14 Underground Lairs Fit For A Mega-Villain

Batman had one under his mansion outside Gotham. Osama bin Laden was found in one just in the Afghani desert. Underground lairs are an integral part of pop culture fantasy and real-life current events — but whether they’re fake or real, they’re always cloaked in intrigue. And frankly they’re cool as hell.

They’re also increasingly common. In a Vanity Fair article this month, we learned that in cities where historic preservation is a major issue — like London — more and more homeowners are expanding downward, digging out space under their Victorian homes for “underground recreation centres, golf-simulation rooms, squash courts, bowling alleys, hair salons, ballrooms and car elevators to the underground garages for their vintage Bentleys.”
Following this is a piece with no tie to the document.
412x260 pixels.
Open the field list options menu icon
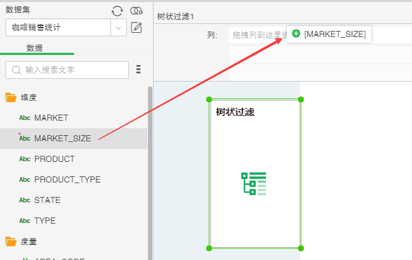(x=138, y=69)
In other cases, the landscape itself dictates the terms of a lair — for example, in some examples below, you’ll see entire buildings carved into the face of boulders and cliffs. And often, an underground space is the perfect place to store sensitive materials — whether it’s vintage photos or internet servers.

Below, you’ll find a collection of lairs that house everything from luxury homes to public fire brigades.

Villa Vals, a home in Switzerland, was built into a mountainside because the village maintains strick rules about homes that disturb the natural beauty around the Alpine valley.

This is an entire colony of subterranen homes — also in Switzerland.

Pionen Data Center is Sweden’s largest ISP, located 30m below the ground in Stockholm. It can withstand the impact of a hydrogen bomb.

Picture: Atlas Obscura

This is an abandoned bunked off the coast of Senegal, just south of Dakar. Overlooking the Atlantic Ocean, it is known to locals as “la caverne”.

Picture: Atlas Obscura

Should the United States befall a nuclear attack, the government will takeover a fallout shelter in the basement of West Virginia’s five star Greenbrier Resort. This bunker was kept secret until 1992.

Picture: Atlas Obscura

Wolf’s Lair was Hitler’s secret hideout in the woods Poland. It served as the Eastern European headquarters for Nazi forces.

Picture: Wikipedia

This was Osama bin Laden’s secret compound in Abbottabad.

Picture: Faisal Mahmood/Reuters

This 930sqm former limestone mine is where Corbis stores all its photos, from the iconic image of Rosa Parks sitting on a bus to a picture of Einstein sticking out of his tongue. The facility is kept at 7C and 37 per cent relative humidity at all times.

This is Norway’s Olavsvern Naval Base. Carved into the side of a mountain, the now-inactive military facility has 13,470sqm of above-ground real estate, and an additional 25,000sqm of bombproof space inside the mountain.

The Palm Springs Elrod House — and its retractable glass windows — were actually featured in Diamonds are Forever. That’s some respectable secret lair street cred right there. It was designed by John Lautner, the architect behind many of LA’s most notable homes from the 1960s and 1970s.

Believe it or not, this is a super energy efficient fire department built into the Italian Alps.

Live in the Waterwood Estate in Vermillion, Ohio, and you pretty much never have to go outside. Seated on a 160-acre plot, it’s made up of a bunch of interconnecting glass pods that mask amenities like five kitchens, an indoor pool and a helipad. Privacy to the max!

To permeate the interior of Point Place in Laguna Beach, California, you enter through a street level hydraulic lift. Then you have to walk through an underground passage way to access the actual house, which is not visible from the road.

The Chulo Canyon Cave House in Bisbee, Arizona, is another super-private lair. Built into the side of a boulder, it sits on 37 acres of land, which also has a guest house and a standalone library building — which houses a full-on panic room. Jodie Foster would approve.